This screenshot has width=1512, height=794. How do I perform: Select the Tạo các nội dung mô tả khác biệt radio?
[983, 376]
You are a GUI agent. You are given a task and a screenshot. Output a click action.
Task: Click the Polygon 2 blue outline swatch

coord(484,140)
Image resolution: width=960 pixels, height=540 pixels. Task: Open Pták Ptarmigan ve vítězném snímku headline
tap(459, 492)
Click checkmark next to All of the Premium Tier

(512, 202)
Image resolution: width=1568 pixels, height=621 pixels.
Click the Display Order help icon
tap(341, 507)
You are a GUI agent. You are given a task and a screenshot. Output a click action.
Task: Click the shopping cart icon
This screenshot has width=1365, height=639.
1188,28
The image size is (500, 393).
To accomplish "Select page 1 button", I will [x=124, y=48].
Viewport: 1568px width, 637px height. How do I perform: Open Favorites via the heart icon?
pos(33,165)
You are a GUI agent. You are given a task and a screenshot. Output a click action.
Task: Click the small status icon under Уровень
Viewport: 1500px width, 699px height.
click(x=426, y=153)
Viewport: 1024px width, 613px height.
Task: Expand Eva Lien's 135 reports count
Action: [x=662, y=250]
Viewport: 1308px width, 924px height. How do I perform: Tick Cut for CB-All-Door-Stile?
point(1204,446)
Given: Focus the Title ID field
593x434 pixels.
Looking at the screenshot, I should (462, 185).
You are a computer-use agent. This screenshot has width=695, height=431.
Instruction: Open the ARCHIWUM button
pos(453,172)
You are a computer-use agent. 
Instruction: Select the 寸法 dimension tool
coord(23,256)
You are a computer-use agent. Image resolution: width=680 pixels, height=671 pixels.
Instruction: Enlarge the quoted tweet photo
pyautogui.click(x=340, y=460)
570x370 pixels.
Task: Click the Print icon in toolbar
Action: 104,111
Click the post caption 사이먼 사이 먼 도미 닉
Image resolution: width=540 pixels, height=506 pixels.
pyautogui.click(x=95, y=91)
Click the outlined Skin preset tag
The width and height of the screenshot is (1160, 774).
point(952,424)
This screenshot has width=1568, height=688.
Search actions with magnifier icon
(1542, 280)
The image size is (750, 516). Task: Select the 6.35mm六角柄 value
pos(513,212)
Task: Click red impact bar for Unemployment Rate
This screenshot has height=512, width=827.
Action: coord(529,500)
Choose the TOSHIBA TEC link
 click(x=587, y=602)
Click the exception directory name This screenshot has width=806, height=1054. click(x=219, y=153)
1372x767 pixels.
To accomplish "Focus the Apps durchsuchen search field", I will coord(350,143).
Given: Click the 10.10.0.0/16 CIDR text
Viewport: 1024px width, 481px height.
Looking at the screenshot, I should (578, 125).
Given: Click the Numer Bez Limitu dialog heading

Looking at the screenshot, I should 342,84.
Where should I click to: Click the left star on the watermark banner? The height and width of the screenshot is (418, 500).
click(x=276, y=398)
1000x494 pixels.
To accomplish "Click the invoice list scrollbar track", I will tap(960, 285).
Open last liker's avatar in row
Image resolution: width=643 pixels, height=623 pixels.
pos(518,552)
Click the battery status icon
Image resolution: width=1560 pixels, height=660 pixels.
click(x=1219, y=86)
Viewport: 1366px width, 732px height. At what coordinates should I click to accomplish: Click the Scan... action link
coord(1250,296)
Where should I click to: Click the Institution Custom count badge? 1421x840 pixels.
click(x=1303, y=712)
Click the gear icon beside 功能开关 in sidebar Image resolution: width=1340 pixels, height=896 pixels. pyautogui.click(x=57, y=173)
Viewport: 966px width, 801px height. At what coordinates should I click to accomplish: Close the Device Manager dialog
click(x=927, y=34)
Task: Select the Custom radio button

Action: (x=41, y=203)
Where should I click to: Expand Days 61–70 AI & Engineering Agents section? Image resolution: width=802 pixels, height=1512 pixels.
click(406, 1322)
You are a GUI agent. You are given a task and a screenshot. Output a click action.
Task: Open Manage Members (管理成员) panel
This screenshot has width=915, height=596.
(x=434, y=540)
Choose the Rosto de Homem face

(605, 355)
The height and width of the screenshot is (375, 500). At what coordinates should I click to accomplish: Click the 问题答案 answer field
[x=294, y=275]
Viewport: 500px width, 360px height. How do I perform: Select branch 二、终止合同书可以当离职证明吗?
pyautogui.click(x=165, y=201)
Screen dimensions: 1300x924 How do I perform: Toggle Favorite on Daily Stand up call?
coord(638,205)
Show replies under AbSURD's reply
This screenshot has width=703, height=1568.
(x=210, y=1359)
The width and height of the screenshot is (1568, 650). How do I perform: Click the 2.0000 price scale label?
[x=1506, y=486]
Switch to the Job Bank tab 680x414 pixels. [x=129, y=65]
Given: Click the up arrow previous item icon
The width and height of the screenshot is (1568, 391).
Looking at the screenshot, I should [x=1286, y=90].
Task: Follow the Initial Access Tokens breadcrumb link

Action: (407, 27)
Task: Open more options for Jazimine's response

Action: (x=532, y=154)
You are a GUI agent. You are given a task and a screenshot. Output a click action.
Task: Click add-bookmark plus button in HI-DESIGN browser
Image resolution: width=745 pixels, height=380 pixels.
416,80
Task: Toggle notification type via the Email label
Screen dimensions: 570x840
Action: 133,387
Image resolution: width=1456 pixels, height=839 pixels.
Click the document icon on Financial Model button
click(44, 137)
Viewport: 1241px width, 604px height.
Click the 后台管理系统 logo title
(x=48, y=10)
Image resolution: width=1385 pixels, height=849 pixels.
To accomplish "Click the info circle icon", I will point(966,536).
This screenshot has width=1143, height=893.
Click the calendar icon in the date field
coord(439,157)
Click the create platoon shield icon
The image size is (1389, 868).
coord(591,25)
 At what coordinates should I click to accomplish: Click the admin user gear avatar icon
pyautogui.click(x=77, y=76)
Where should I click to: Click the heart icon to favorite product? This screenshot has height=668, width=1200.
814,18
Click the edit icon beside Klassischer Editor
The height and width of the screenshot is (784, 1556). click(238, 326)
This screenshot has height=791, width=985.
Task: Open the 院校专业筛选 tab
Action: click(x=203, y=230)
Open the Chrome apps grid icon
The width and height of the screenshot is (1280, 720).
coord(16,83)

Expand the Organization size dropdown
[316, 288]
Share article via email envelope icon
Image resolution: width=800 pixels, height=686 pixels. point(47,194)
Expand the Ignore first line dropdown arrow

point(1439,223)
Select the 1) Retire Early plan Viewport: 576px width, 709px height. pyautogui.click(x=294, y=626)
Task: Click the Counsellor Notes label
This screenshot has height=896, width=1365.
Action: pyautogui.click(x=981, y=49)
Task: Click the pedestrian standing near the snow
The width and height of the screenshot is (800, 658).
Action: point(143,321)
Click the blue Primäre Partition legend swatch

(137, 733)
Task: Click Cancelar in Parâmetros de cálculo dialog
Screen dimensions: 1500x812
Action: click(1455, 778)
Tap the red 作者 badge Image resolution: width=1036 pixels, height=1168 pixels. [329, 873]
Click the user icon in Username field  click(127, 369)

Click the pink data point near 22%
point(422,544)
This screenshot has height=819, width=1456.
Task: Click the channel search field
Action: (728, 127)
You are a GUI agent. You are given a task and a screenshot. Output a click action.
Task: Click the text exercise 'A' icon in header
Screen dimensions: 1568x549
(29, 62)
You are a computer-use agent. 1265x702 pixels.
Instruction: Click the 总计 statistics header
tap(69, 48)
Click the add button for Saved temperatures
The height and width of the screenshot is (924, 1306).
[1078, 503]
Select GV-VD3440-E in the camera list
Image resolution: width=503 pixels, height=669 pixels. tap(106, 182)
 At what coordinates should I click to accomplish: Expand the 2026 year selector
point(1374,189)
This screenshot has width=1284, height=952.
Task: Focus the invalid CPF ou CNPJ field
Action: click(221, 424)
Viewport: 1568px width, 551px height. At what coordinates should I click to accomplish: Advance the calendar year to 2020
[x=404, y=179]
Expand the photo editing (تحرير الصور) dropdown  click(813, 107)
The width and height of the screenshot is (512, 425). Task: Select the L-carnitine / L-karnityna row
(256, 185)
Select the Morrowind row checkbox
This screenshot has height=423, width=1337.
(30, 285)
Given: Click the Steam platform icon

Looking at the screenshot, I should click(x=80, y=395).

▶ _AIM_
Reproduce the items word for word, beginning with the line that contains "Image resolution: width=1568" and ending with the line that contains "pos(33,165)", both included.

▶ _PROBLEM SOLUTION_
Image resolution: width=1568 pixels, height=621 pixels.
Click the Display Order help icon
tap(341, 507)
You are a GUI agent. You are given a task and a screenshot. Output a click action.
Task: Click the shopping cart icon
This screenshot has width=1365, height=639.
1188,28
The image size is (500, 393).
To accomplish "Select page 1 button", I will [x=124, y=48].
Viewport: 1568px width, 637px height. How do I perform: Open Favorites via the heart icon?
pos(33,165)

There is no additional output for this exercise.